──────── STUDY TEXT ────────

What is MOHS Surgery?

There are five standard methods for treatment of skin cancers. The two nonsurgical treatments are cryotherapy (deep freezing) and radiation therapy. The three surgical methods include simple excision, physical destruction (curettage with electrodesiccation) and Mohs micrographic surgery. Newer methods of investigation include photodynamic therapy and immunochemotherapy.

In the past, Mohs Micrographic Surgery was sometimes called chemosurgery or Mohs chemosurgery. Originally, chemicals were applied to the skin during the surgery and hence, the name chemosurgery. Chemicals are now rarely used, but the name chemosurgery continues to be associated with the procedure.

Mohs Micrographic Surgery allows for the selective removal of the skin cancer with the preservation of as much of the surrounding normal tissue as possible. Because of this complete systematic microscopic search for the “roots” of the skin cancer, Mohs Micrographic Surgery offers the highest chance of complete removal of the cancer while sparing the normal tissue. The cure rate for new skin cancers exceeds 97%. As a result, Mohs Micrographic Surgery is very useful for large tumors, tumors with indistinct borders, tumors near vital functional or cosmetic structures, and tumors for which other forms of therapy have failed. No surgeon or technique can guarantee 100% chance of cure.

History of Mohs

Mohs Micrographic Surgery is named after its founder and originator, Frederic E. Mohs, MD (1910-2002). As a medical student from 1929 to 1934, Dr. Mohs conducted cancer research projects while working for his mentor and zoology professor, Michael Guyer. Dr. Guyer was familiar with the preparation of frozen tissue for producing microscopic slides and had authored a book explaining how to harvest and process tissue for microscopic examination. These microscopic techniques were later used by Dr. Mohs to map out cancer around nerves, blood vessels, muscle and bone. The cancers he examined were removed by shave or saucerizing excision, a technique that removed cancer as a thin disc of tissue so that the tumor and the inflammatory white-cell infiltrate surrounding the cancer could be examined with the microscope.

────────

### USING THE INFORMATION
[1] Answer these questions from the text on Mohs surgery.
(a) Which two nonsurgical treatments for skin cancer does it name?
(b) What other names was Mohs Micrographic Surgery sometimes called in the past?
(c) Who was the mentor of Dr. Mohs while he was a medical student?
[2] Carry the text on Mohs surgery forward from its final sentence.

──────── DATASET EXCERPTS ────────

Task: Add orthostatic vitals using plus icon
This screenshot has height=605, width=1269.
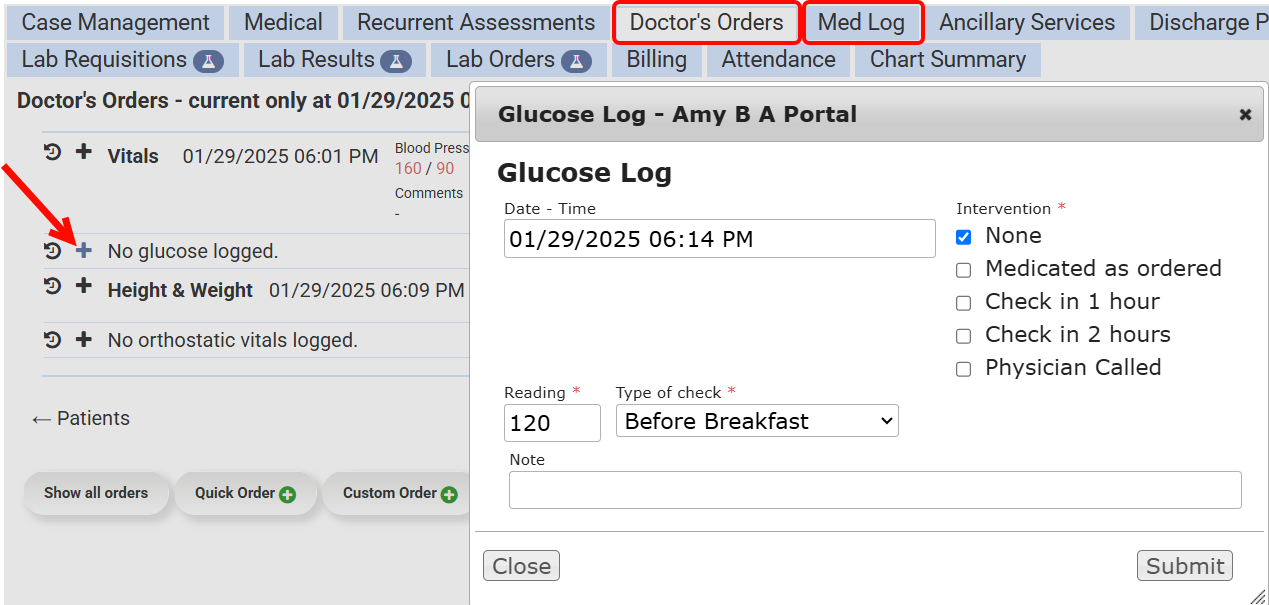Action: pos(84,339)
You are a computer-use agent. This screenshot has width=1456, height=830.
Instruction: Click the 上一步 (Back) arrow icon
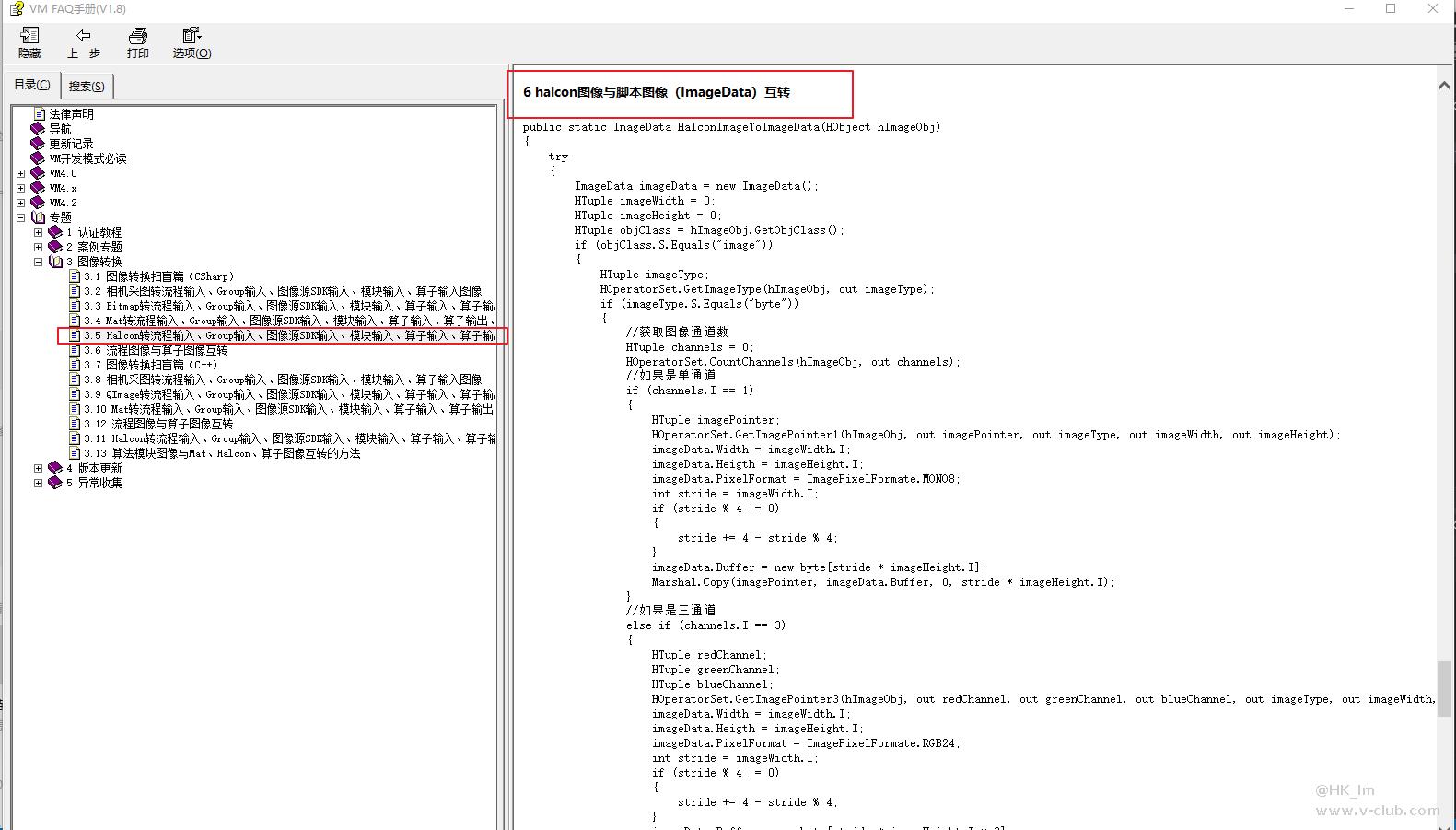tap(83, 36)
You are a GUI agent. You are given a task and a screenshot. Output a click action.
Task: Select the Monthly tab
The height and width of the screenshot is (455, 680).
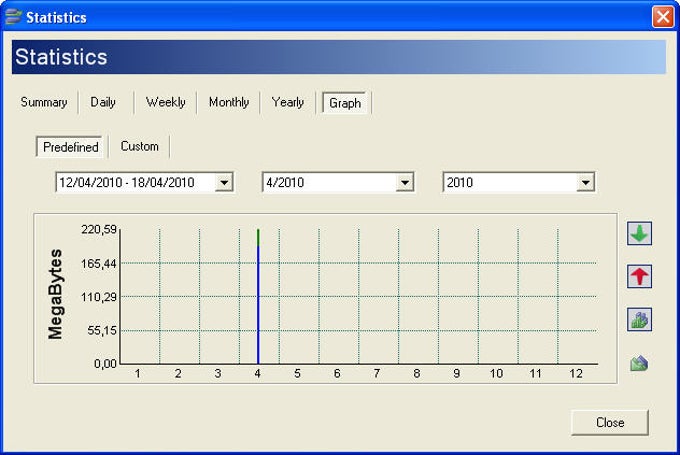[x=229, y=102]
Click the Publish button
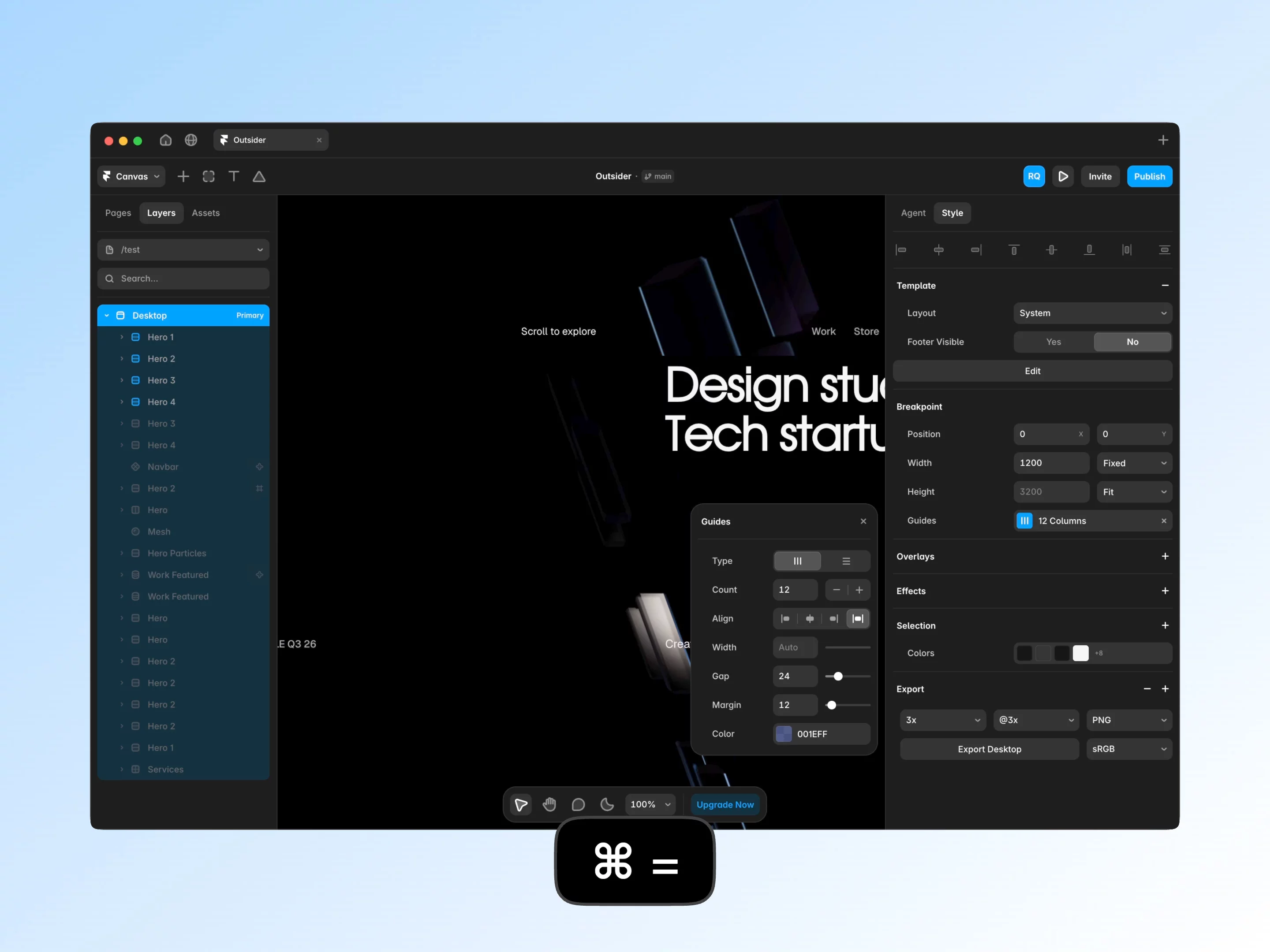 coord(1150,176)
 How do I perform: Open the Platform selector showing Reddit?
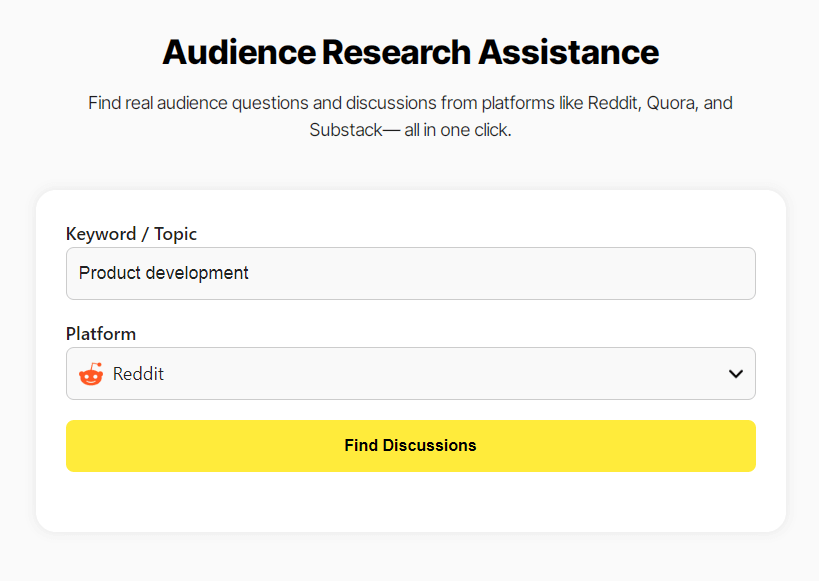[411, 374]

────────

### WRITTEN ANSWERS
[1]
(a) Cryotherapy (deep freezing) and radiation therapy.
(b) Chemosurgery or Mohs chemosurgery.
(c) Michael Guyer, his zoology professor.

[2]
In 1953, Dr. Mohs accidentally performed a fresh tissue excision on a lower eyelid and was surprised with the excellent results. After this, he began to use fresh tissue excision for all his eyelid margin cases, as well as for small discrete cancers in other locations. After Dr. Theodore Tromovitch's paper detailing microscopically controlled excision with fresh unfixed tissue was published, Dr. Mohs and most other chemosurgeons of the day began to use the fresh tissue technique almost exclusively. This change eventually brought about a name change from Chemosurgery to Mohs (Micrographic) Surgery.

In the 1970s, specific machines called cryostats were developed to assist the process of freezing live tissue for examination under a microscope. Automatic tissue staining machines were added in the 1980s to assist clinics with the growing number of patients and tissue samples. Throughout all the technical improvements in devices and refinements of technique, the focal point–the color-coded mapping of excised specimens and their thorough microscopic examination–remains the defining characteristic of Mohs micrographic surgery to this day.